Copy out every one of the lines below word for word, omitting the pictures.

PROVIDED MATERIAL:
Start

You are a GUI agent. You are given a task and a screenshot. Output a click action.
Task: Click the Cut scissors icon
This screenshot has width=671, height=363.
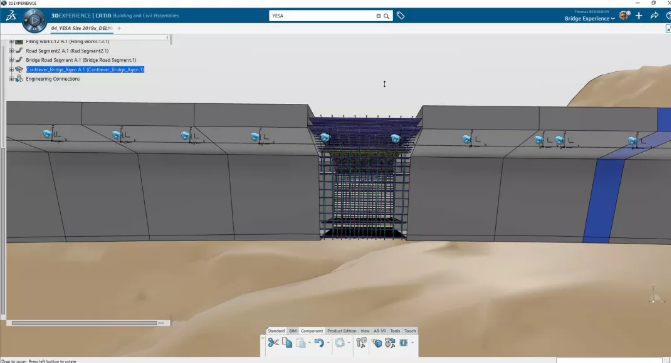click(273, 342)
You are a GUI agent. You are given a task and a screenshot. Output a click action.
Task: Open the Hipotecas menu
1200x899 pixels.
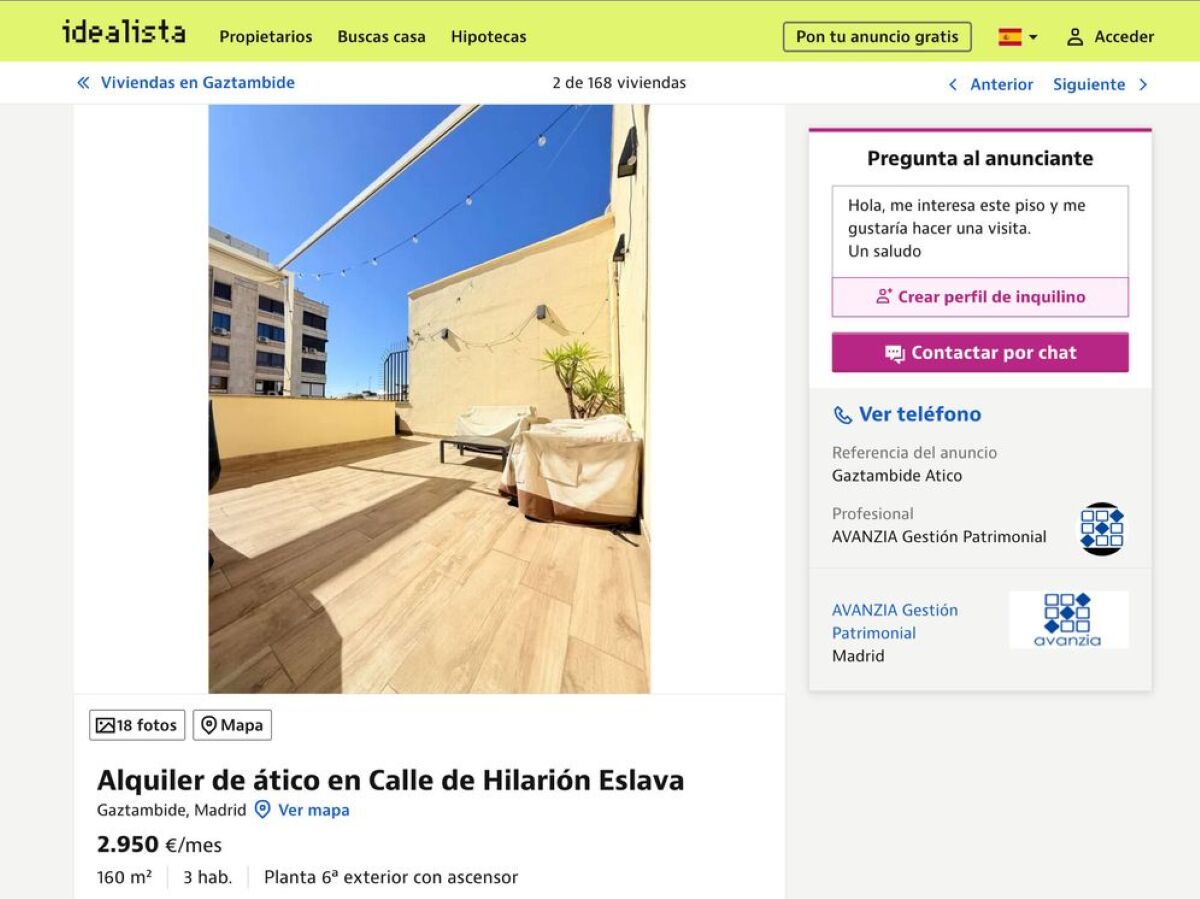(x=488, y=37)
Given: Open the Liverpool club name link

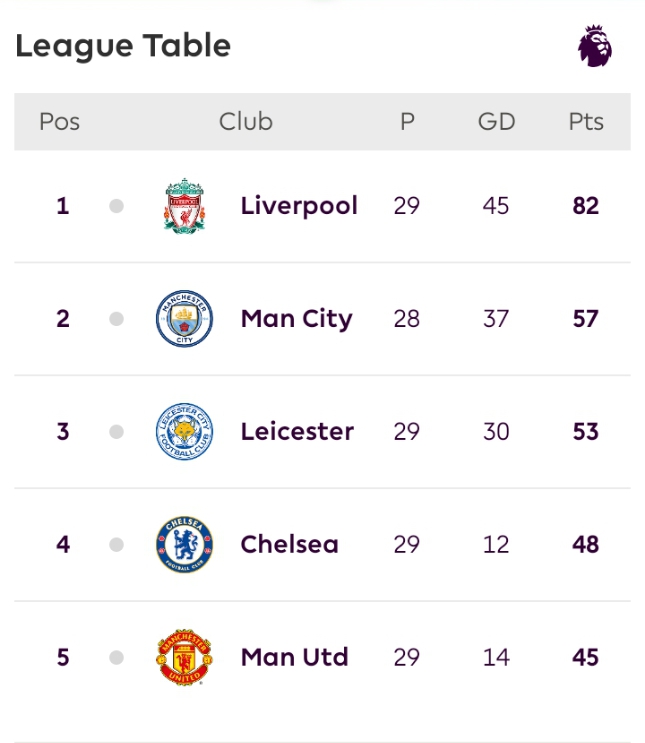Looking at the screenshot, I should pyautogui.click(x=299, y=206).
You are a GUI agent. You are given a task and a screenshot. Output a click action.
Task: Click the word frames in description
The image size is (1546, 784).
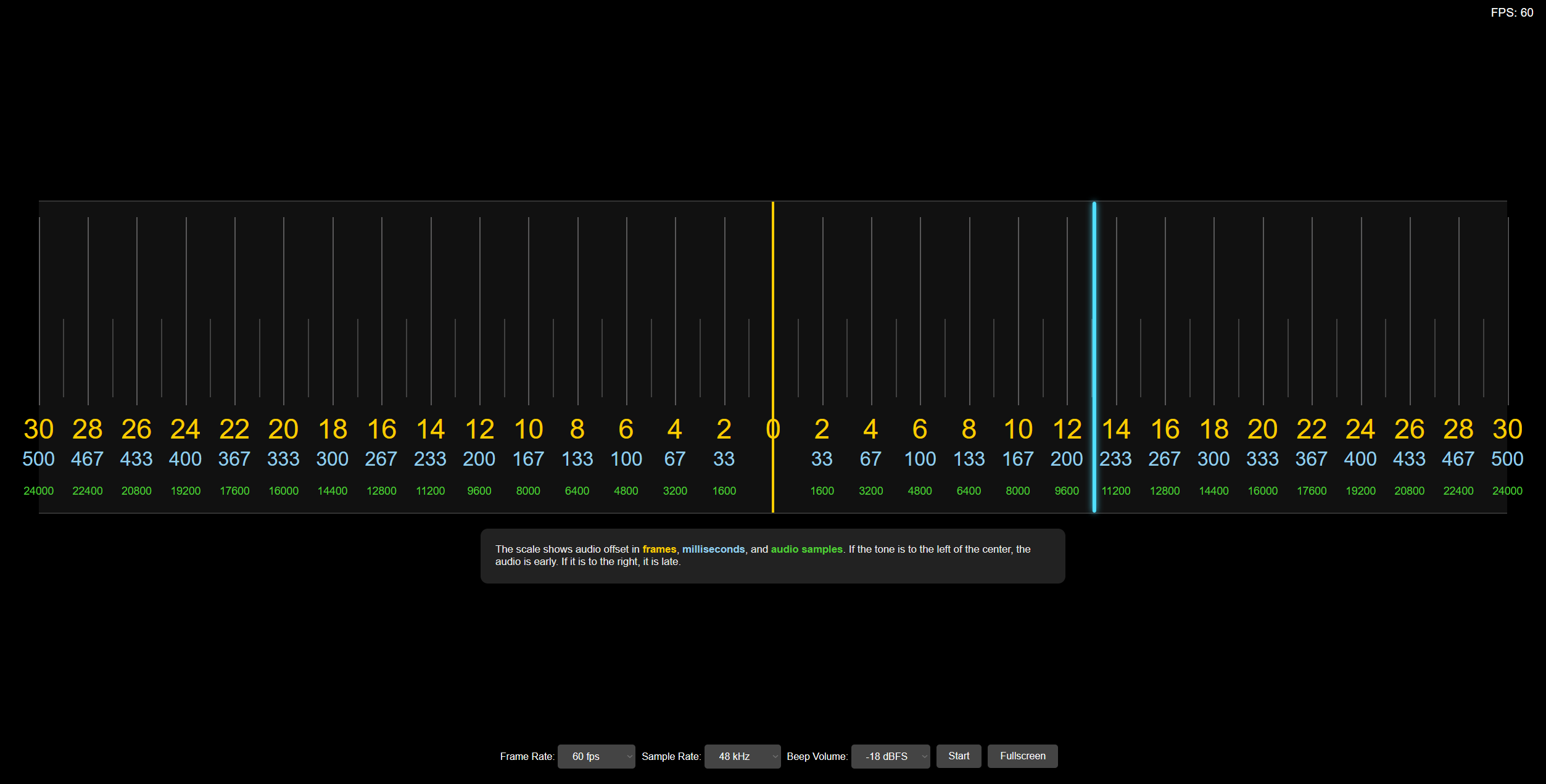(659, 549)
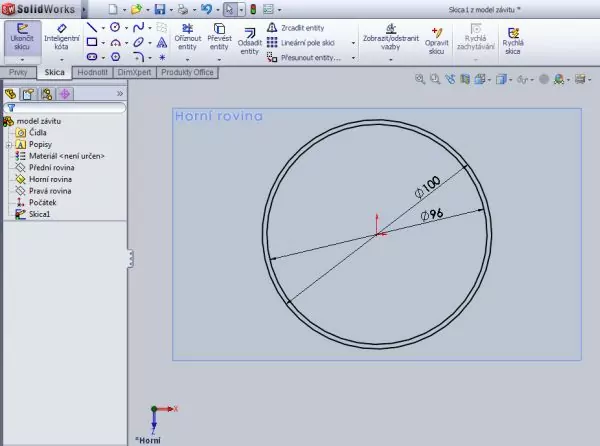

End

THE REPLY:
You are a GUI agent. You are given a task and a screenshot. Output a click action.
Task: Click the Cut scissors icon
This screenshot has width=671, height=363.
click(273, 342)
You are a GUI agent. You are given a task and a screenshot. Output a click action.
Task: Open the Hipotecas menu
1200x899 pixels.
(x=488, y=37)
Given: Open the Liverpool club name link

Looking at the screenshot, I should pyautogui.click(x=299, y=206).
You are a GUI agent. You are given a task and a screenshot. Output a click action.
Task: Click the word frames in description
The image size is (1546, 784).
(659, 549)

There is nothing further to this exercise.